Working data:
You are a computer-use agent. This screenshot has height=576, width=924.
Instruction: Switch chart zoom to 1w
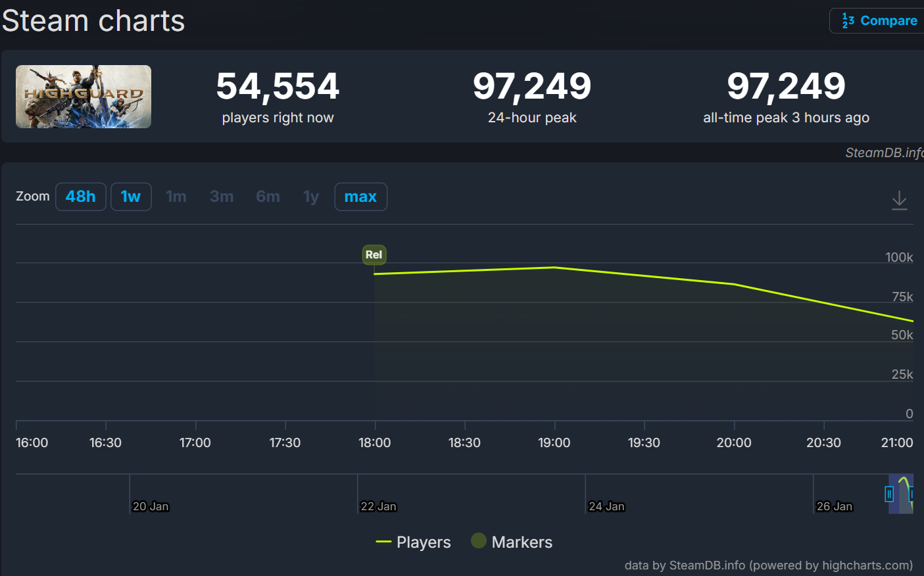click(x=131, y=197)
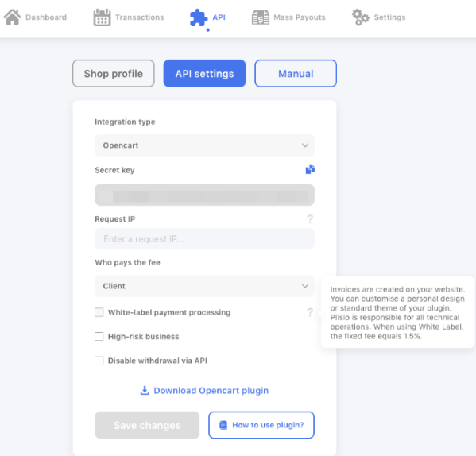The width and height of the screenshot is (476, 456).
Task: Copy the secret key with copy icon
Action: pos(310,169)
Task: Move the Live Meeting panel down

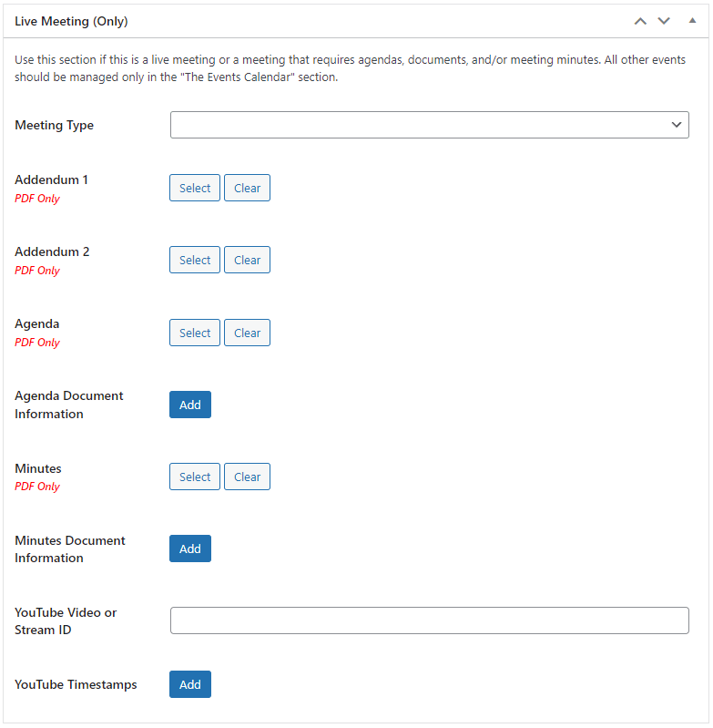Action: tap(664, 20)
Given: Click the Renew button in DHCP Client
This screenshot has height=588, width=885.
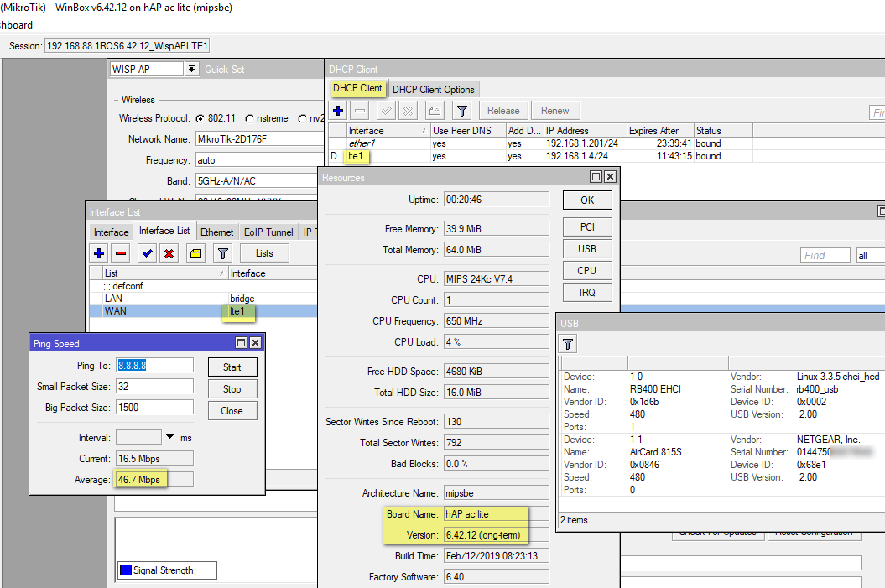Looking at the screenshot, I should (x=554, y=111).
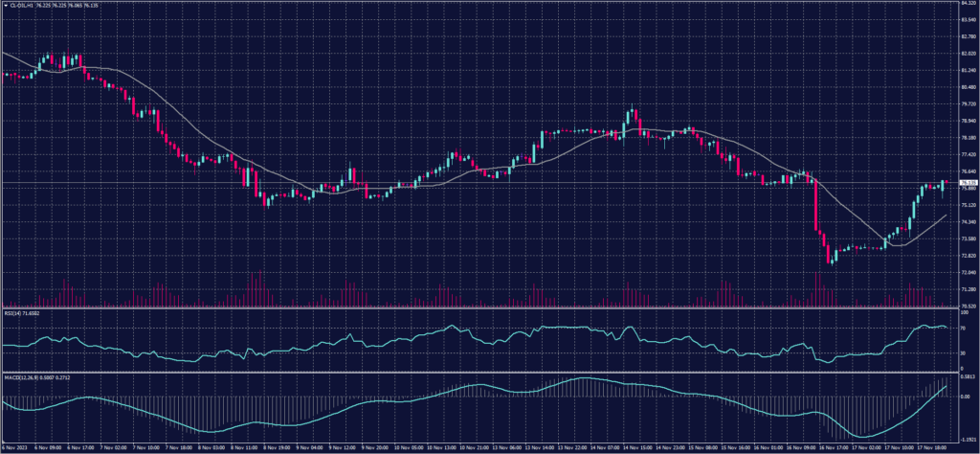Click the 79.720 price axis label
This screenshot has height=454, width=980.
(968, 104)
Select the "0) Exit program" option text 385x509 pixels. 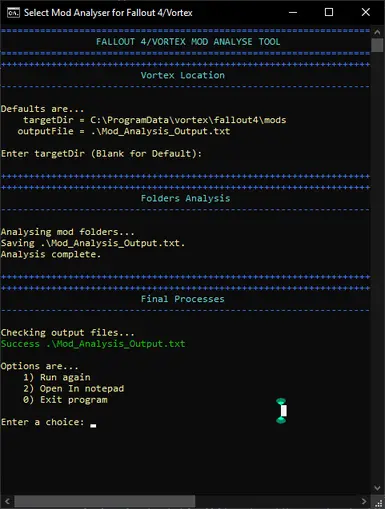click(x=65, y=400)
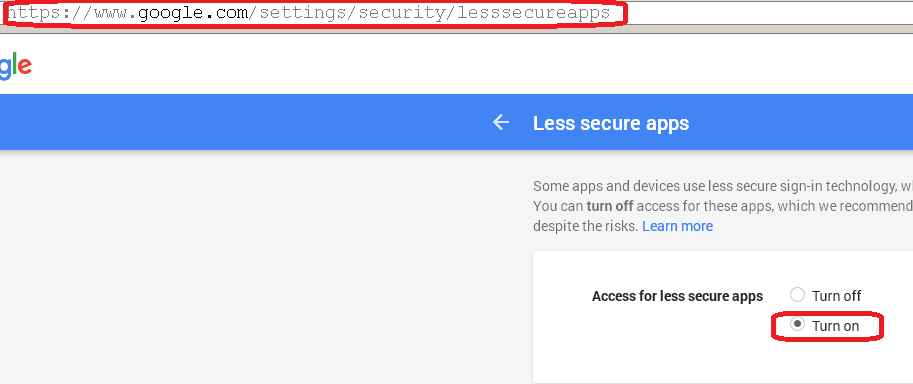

--

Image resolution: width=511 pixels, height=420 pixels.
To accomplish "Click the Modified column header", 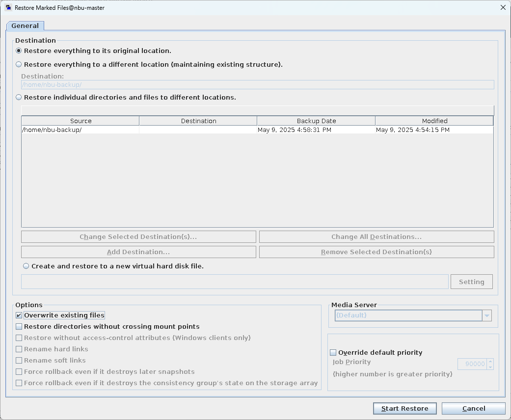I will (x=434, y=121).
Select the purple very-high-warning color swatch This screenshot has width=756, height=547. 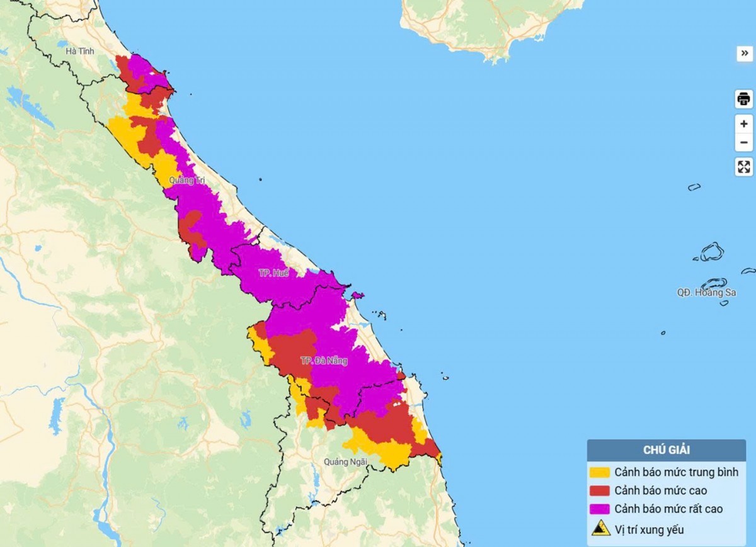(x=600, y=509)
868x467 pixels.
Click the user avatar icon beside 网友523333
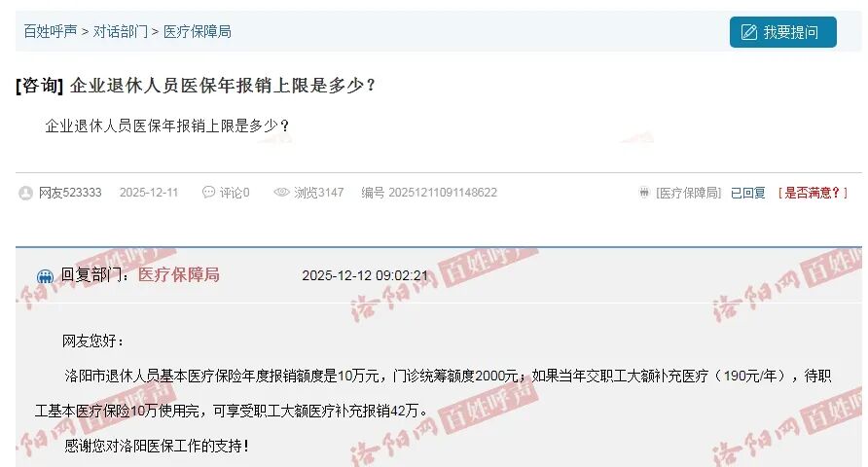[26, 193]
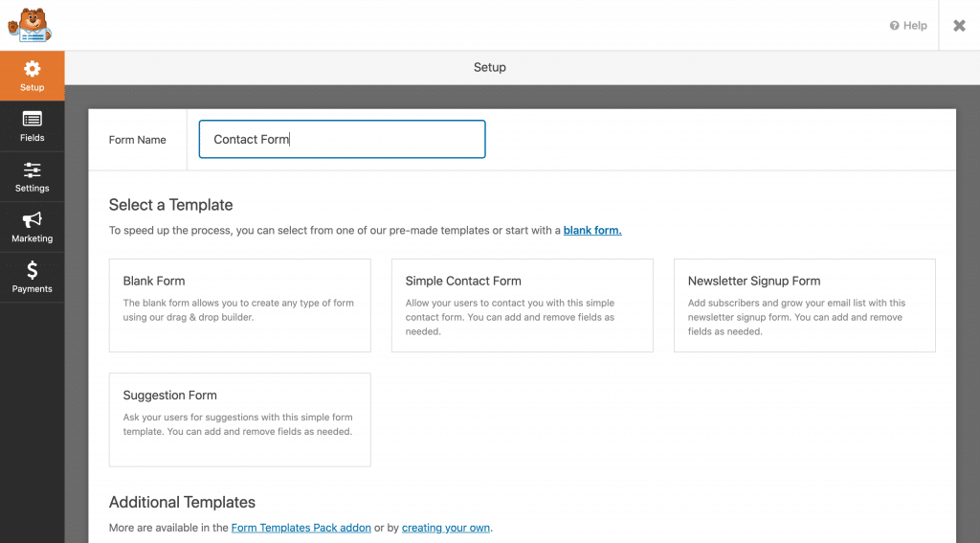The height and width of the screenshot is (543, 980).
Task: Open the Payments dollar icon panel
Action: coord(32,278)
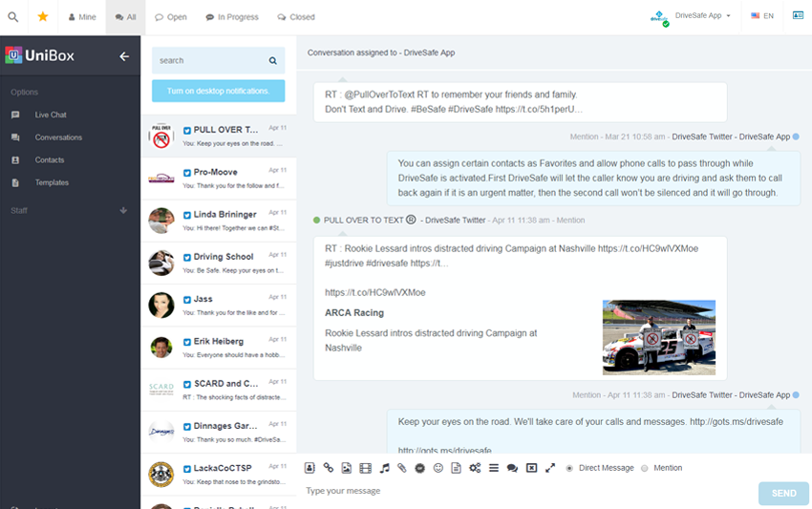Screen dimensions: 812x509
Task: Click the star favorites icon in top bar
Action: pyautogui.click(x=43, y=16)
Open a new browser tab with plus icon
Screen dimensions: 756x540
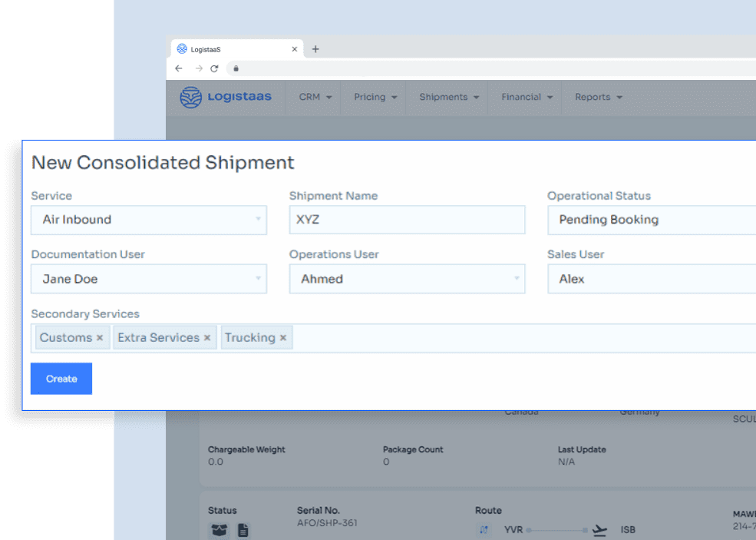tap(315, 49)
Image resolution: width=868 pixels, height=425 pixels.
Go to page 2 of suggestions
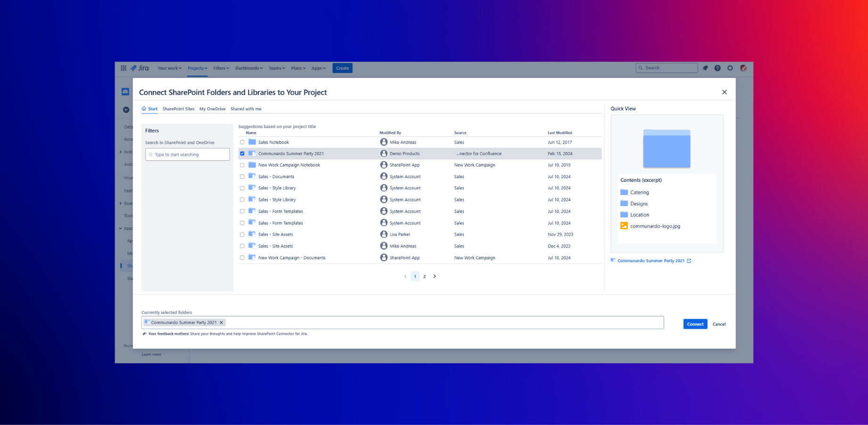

--

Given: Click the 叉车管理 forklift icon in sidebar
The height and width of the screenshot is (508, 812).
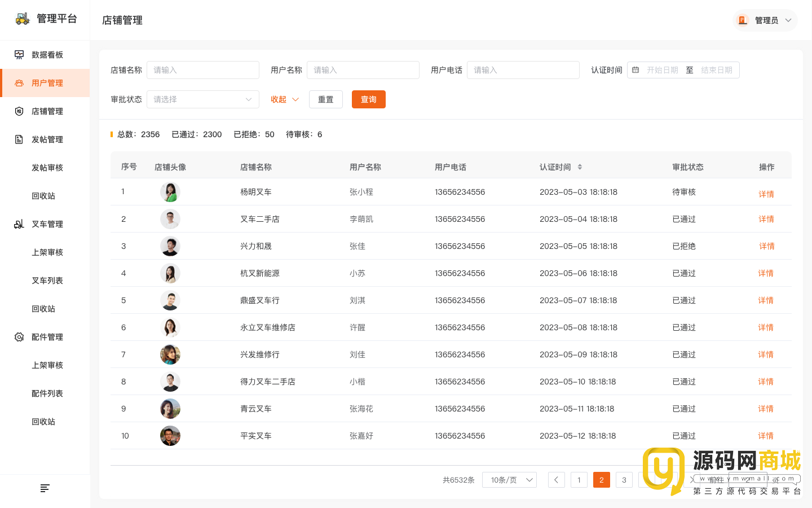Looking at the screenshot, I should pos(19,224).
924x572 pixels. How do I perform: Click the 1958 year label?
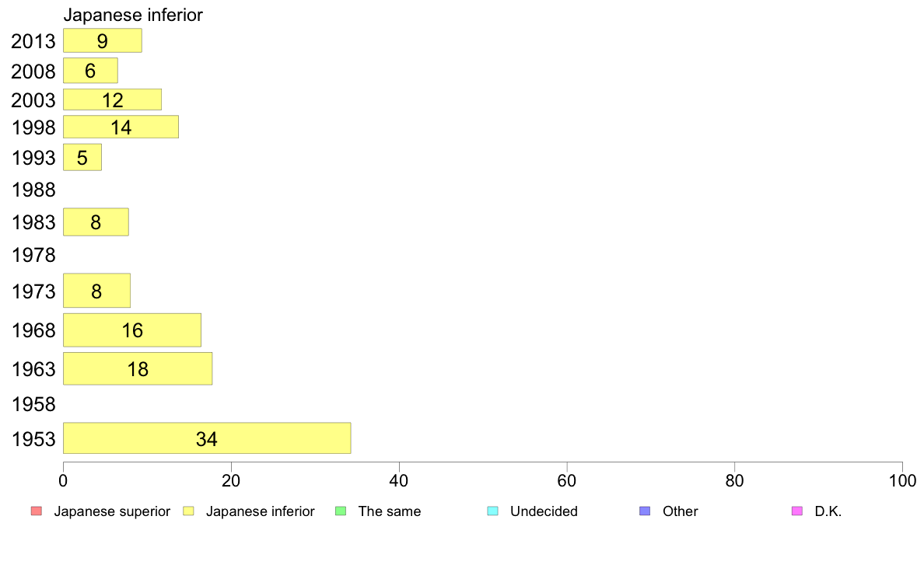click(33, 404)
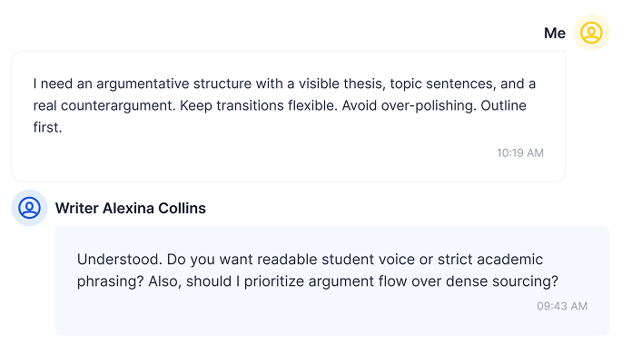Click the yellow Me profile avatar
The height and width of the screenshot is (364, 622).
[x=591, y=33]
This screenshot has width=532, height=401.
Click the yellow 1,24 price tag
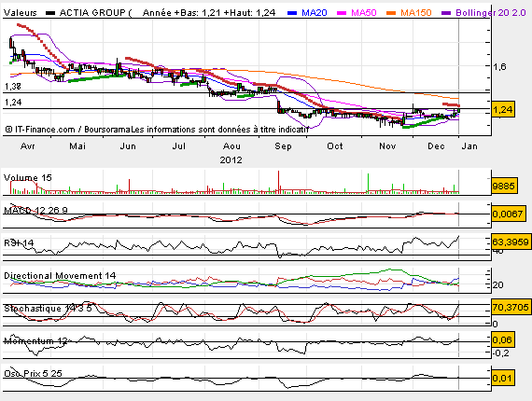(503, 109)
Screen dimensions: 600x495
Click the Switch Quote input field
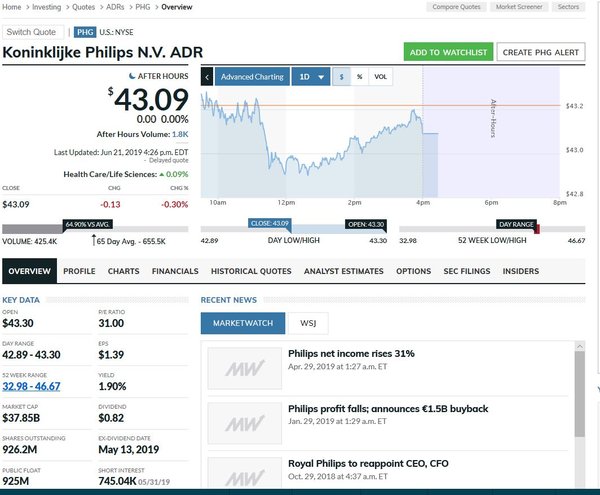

Task:
Set down word for word the lines above from the one with "Given: Click the 叉车管理" up to and including the one with "Click the Switch Quote input field". Omit every picture.

Answer for this exercise:
Given: Click the 叉车管理 forklift icon in sidebar
The height and width of the screenshot is (508, 812).
Looking at the screenshot, I should pos(19,224).
924x572 pixels. How do I perform: Click the 1958 year label?
click(33, 404)
Click the yellow Me profile avatar
The height and width of the screenshot is (364, 622).
[x=591, y=33]
This screenshot has width=532, height=401.
Click the yellow 1,24 price tag
(503, 109)
Screen dimensions: 600x495
Click the Switch Quote input field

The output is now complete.